To do
Copy every line of text in the entries below verbatim, leaving out the images.

# START OF Records for this task

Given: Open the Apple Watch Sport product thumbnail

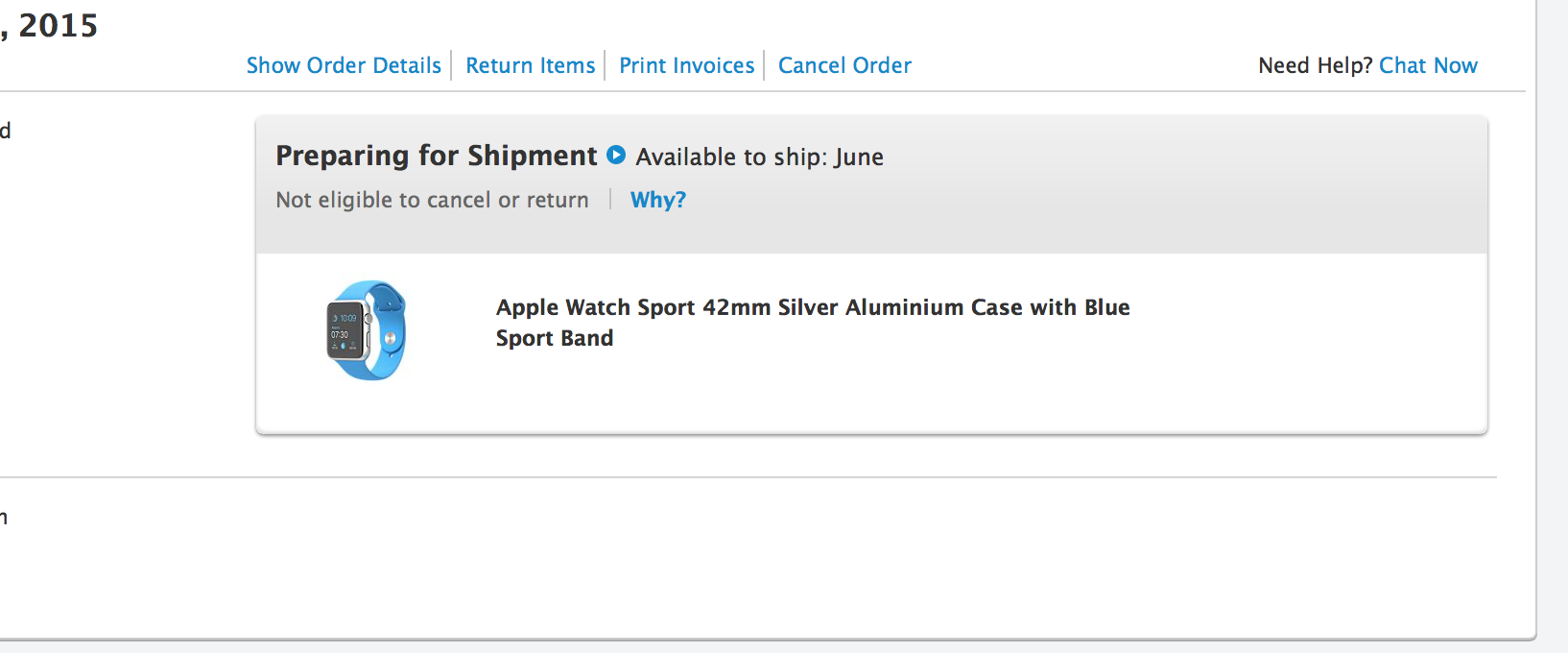Looking at the screenshot, I should pyautogui.click(x=367, y=330).
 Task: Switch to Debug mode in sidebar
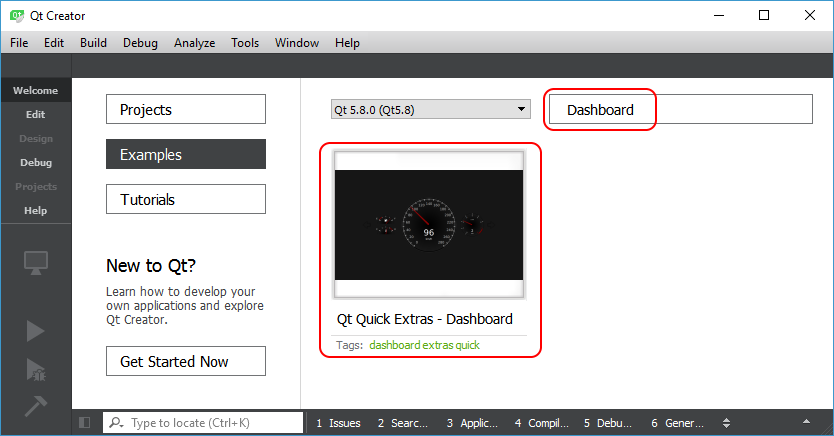[35, 162]
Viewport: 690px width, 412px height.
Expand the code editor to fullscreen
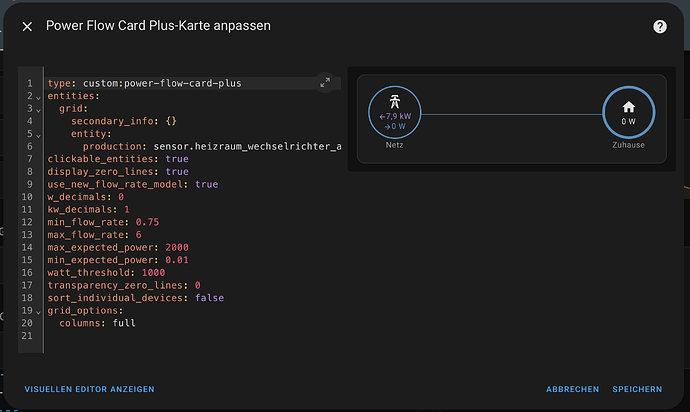click(x=325, y=83)
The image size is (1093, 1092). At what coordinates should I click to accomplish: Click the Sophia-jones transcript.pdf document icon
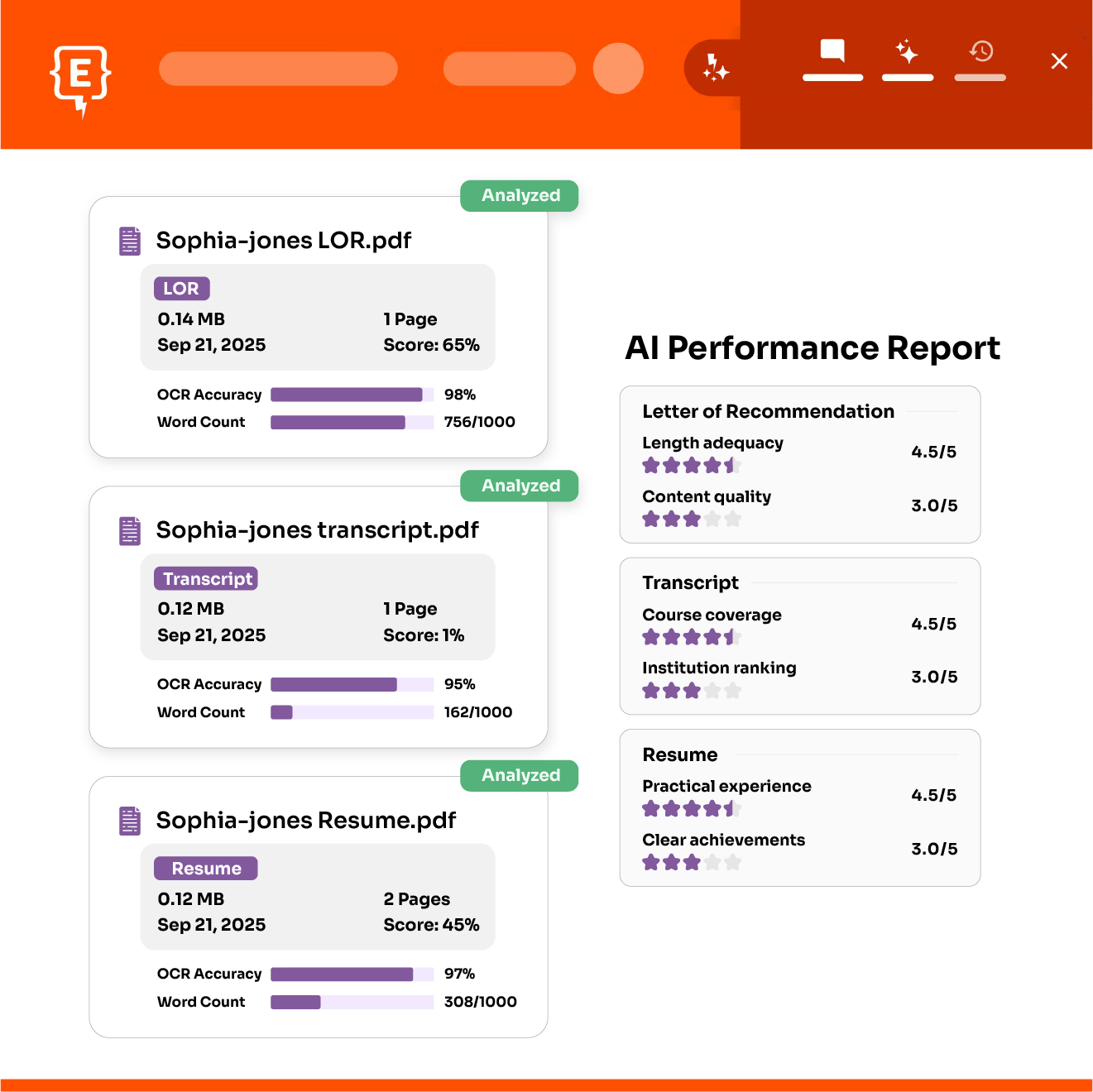pos(130,530)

# END OF Records for this task

The reply
Given: Open the Apple Watch Sport product thumbnail

Looking at the screenshot, I should pyautogui.click(x=367, y=330).
 Task: Switch to Debug mode in sidebar
[35, 162]
Viewport: 690px width, 412px height.
Expand the code editor to fullscreen
click(x=325, y=83)
The image size is (1093, 1092). At what coordinates should I click to accomplish: Click the Sophia-jones transcript.pdf document icon
pos(130,530)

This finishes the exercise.